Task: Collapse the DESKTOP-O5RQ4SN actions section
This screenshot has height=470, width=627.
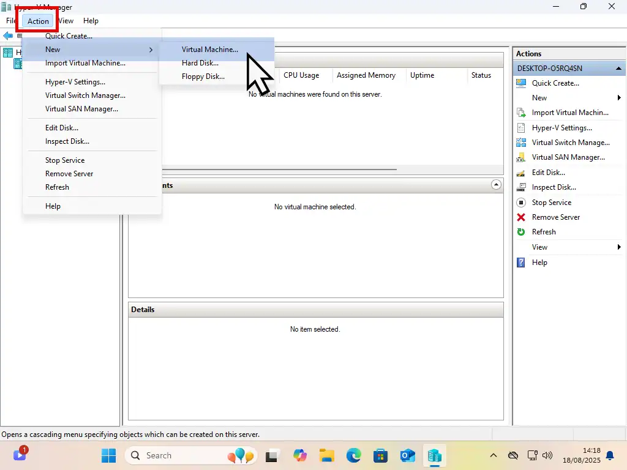Action: click(x=618, y=69)
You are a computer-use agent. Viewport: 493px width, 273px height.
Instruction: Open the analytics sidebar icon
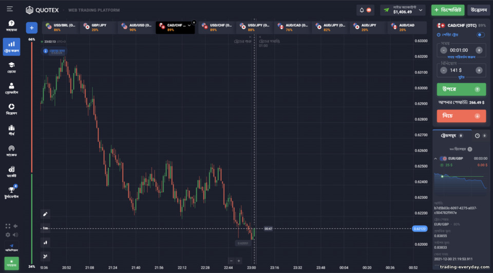click(11, 108)
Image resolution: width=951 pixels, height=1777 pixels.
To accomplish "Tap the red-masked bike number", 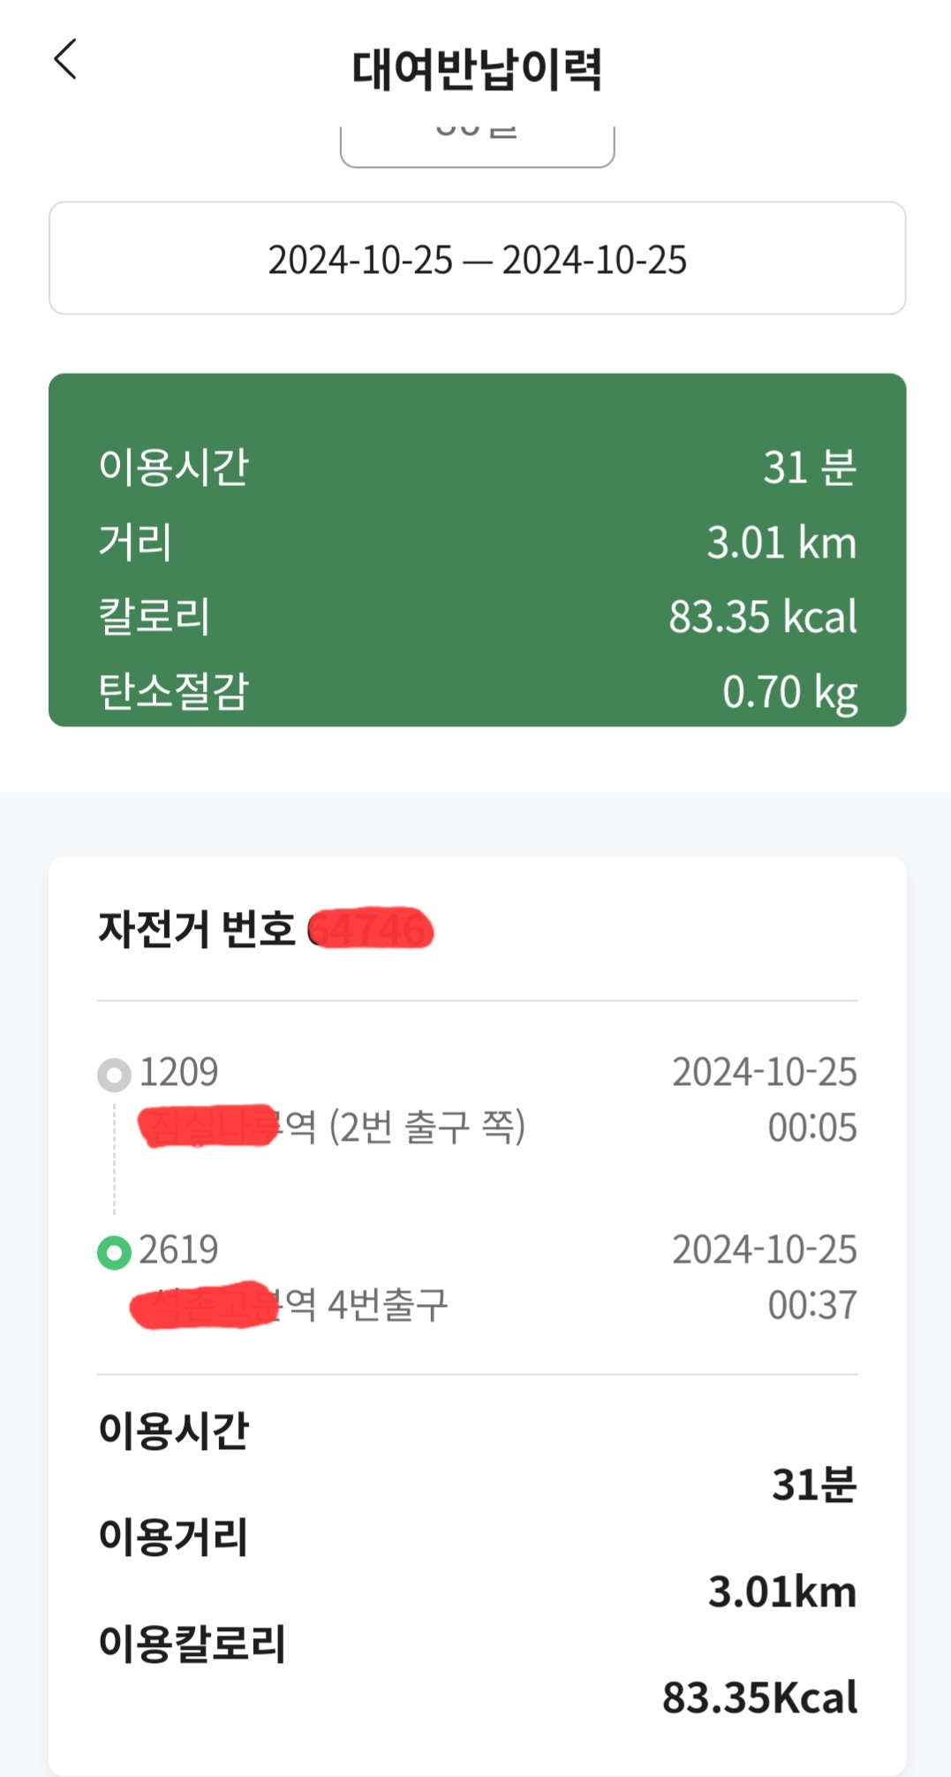I will [373, 930].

···

## [PROBLEM TO WORK ON]
Gather every line in the entries above that contains the string "width". Case counts, so match only that exact capitalization.

## [WRITTEN RESPONSE]
This screenshot has height=470, width=627.
You are a computer-use agent. Viewport: 493px width, 273px height.
Image resolution: width=951 pixels, height=1777 pixels.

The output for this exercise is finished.